Bass spend a lot of time out deep, especially in the warmest and coldest months of the year. They’re searching for the optimal water temperature and oxygen levels so that they can be the most comfortable. Let’s find out what you need to know to catch bass that are lurking out deep.
Pay Attention to the Shoreline
Back in the old days of bass fishing, before technology took over and made finding offshore spots easier to find, the best deep water anglers would triangulate spots on the shore to figure out where to fish. They’d do this by using traditional lake maps and by paying attention to how the topography on the shoreline would look underwater.
If you see a long, slopping point that comes out into the water that has a gradual drop, it’s a good bet that it’s going to continue that way as it goes deeper into the water. Spend some time getting to know how the bottom feels with something like a heavy football head jig. Keep contact with the bottom and work the top of the point, the sides and work the jig from shallow to deep and also from deep to shallow. This is a great way to find how the bass are positioning and often you can come across a school.
Steep cliffs and drop offs can be another great starting spot for fishing deep. You can easily fish a drop shot straight down to find the depth. Bass like vertical walls, as they are a great place to trap schools of baitfish or find craws hiding in the holes. During the months that they go deeper, bass like easy access to bait, in places they can move up and down without expending a ton of energy.
Pay close attention to the type of bottom that is on the shore. Are there big rocks, small pebbles, sand? Does the shoreline transition from muddy bank to rocky shoreline? These types of details can help you identify what is going on under the water. Transition banks can be an excellent gathering place for bass to hold.
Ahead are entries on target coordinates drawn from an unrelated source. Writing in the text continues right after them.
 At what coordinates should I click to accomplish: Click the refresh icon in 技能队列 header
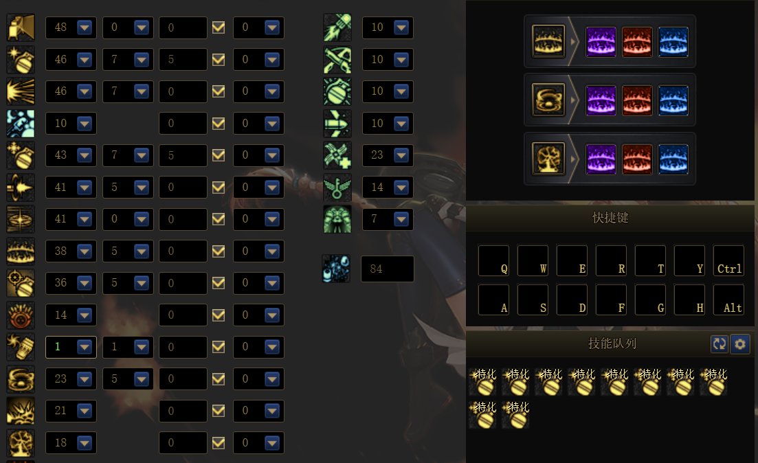coord(720,343)
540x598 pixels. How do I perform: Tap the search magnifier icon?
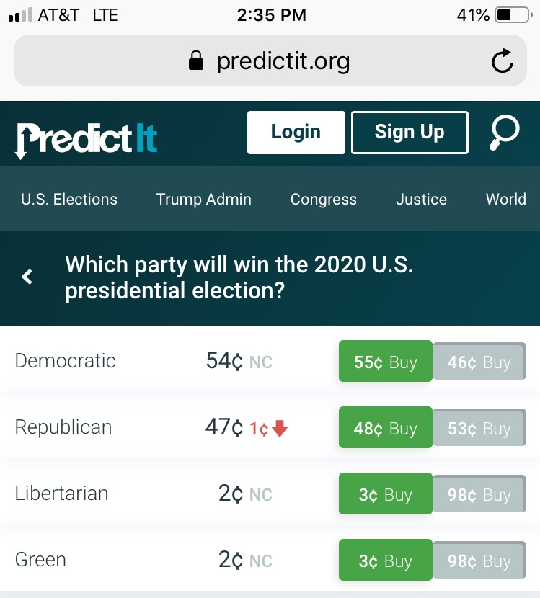point(505,133)
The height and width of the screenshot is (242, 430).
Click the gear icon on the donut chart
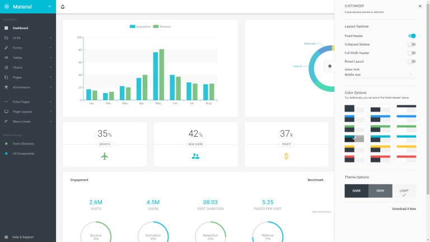[330, 66]
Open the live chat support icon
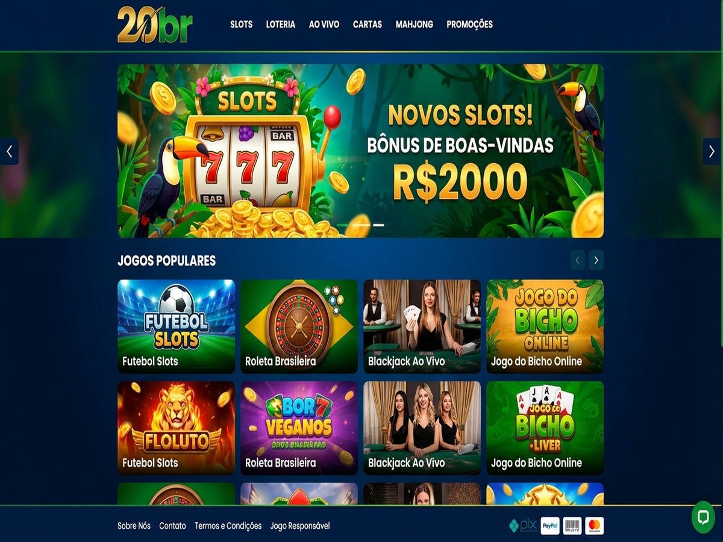723x542 pixels. (x=703, y=517)
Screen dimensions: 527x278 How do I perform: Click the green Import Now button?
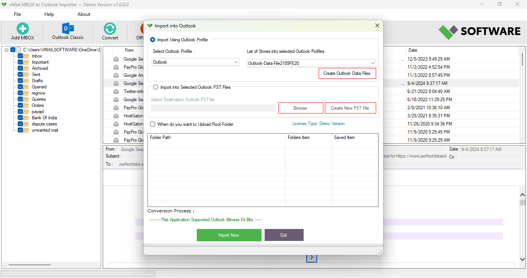[229, 235]
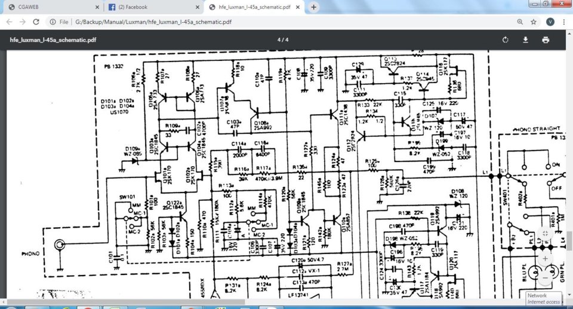
Task: Click the address bar file path
Action: [x=153, y=22]
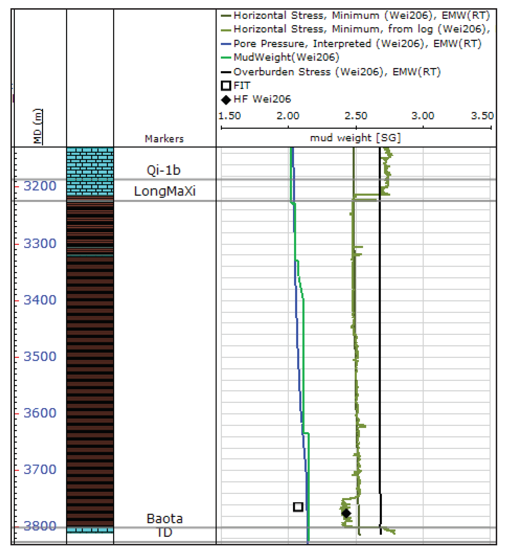
Task: Click the 3200 depth label
Action: pyautogui.click(x=40, y=186)
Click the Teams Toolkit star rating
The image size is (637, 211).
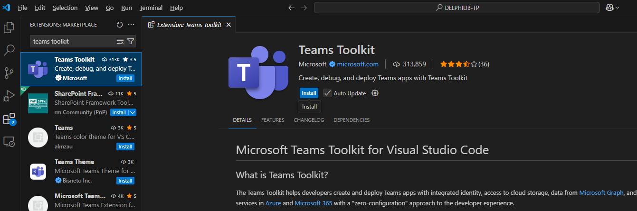(x=458, y=64)
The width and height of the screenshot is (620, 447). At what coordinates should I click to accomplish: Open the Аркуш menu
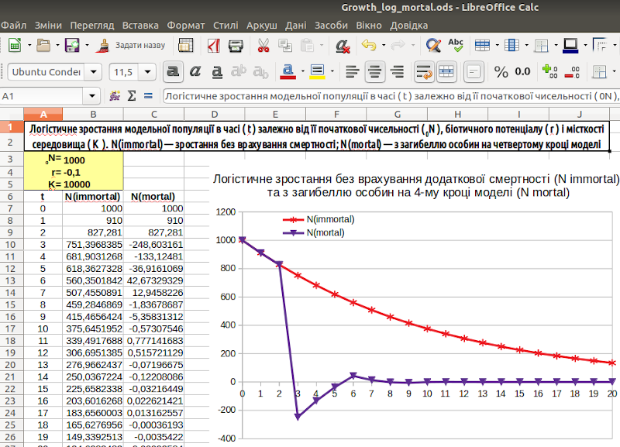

Search the bottom with a crankbait or swimbait, something that can be fished quickly. When you catch a fish, make a few more casts and then slow down with a finesse bait like a jig or worm.
Dedicate Yourself to Deep Water
The best way to gain confidence fishing in deeper water is to force yourself to spend time gaining experience. When you head to the water on a summer day, commit to doing nothing but fishing deep. Don’t be tempted by the shallows. The more time you spend on it, the more confidence you’ll have. Once you catch a few fish, it won’t seem as daunting and will get more and more comfortable.
Pay really close attention to every fish you catch. Where are you? How deep was the fish you caught? What does the shoreline look like? What time of day? All of these things will help you create a picture of the conditions and make it easier to determine where and how to fish the next time you’re on the water.
Experiment with different techniques that maybe you haven’t tried before. Drag a Carolina rig or fish a vertical spoon. Things that are typical deep water techniques that you won’t normally use up in the shallows. Figure out the little details about these approaches by watching videos and reading articles. Keep fishing these new baits until you’re comfortable.
Practice Makes Perfect
A few years back a new deep water technique started being talked about online and in the fishing magazines. It was a Japanese technique that had found its way to the US called spybaiting. By now, you’ve probably heard about it and maybe even tried it. Many anglers avoided it, because of the fact that it required light line and a very slow retrieve. It’s a small, weighted prop bait, the most popular on the market being the DUO Realis Spinbait.
You cast it out and count it down to the depth that you want and then slowly retrieve it back to you. I determined to learn this new technique to fish for deep spotted bass on some of the big reservoirs in Northern California that were pumping out some giant spots. Lots of guys exclusively fished drop shots and shaky heads in 40 to as deep as 70 or 80 feet to catch these giant spots.
I got comfortable with the technique by fishing for smallmouth in 15-20 feet and when I went to the lake, I would only bring three spinning rods. One with 4 pound test, one with 6 and one with 8. This was to identify whether the difference in line size made any change to my catch-rate and to really dial in this new approach. After fishing it a few outings and not catching anything, I finally figured out how to fish it.
I took what I’d learned in those practice sessions to the spotted bass lakes and immediately started having success. It was something that these deep water bass had never seen before. They’d been pressured with lots of other approaches, but when they were suspending in deep water, spybaiting was just the thing to get them to bite. Over one productive winter/spring, I caught seven spotted bass over 6 pounds with an 8.2 being the biggest.
If you commit to practice, have some determination and a little extra time in the deep water, you can be catching fish offshore with consistency. Don’t be intimidated. It might take some time, but you can do it and do it with a lot of success.